### Instruction
Please answer from the blog post about ads on Simon Owens's site below: what ad ran on the side of his post about McCain?

### Document section
Simon Owens is a respected blogger about new media, with a slight bias toward the liberal side. He’s not a political blogger per se, but politics comes up fairly often. See his anatomy of a Michelle Malkin post, the ambiguity of a Youtube video and a collection of his best links from the years.
Yesterday he made a post about why conservative bloggers like to smear their subject with guilt by association, yet seemingly have a blind eye to when it affects their own candidates. He mentions how two of McCain’s top advisors were implicated in the Burmese military (which is a pretty damning charge).
At the same time, he supports his site by running Google Adsense, (which now are apparently doing graphically-based ads). On the post about McCain, I see a color ad for Ann Coulter while on the side is an ad for the John McCain campaign. Perhaps the John McCain ad was placed on oppositional sites on purpose, but the Ann Coulter ad is purely a mistake. That’s why I say, click on it! Let McCain and Ann Coulter pay to the nose for misplaced Google ads!
Update #1: Now I see there are pro-creationism ads on the site, probably in response to a critical piece about creation science.
Update #2: Now, I see that the ads have changed to the more middle-of-the-road University of Phoenix-Motley Fool sponsors.

### Dataset content
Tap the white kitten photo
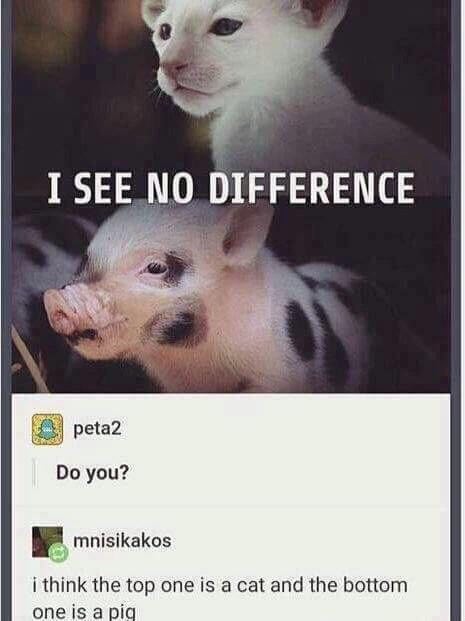The image size is (465, 621). click(x=232, y=85)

### Solution for this exercise
An ad for the John McCain campaign.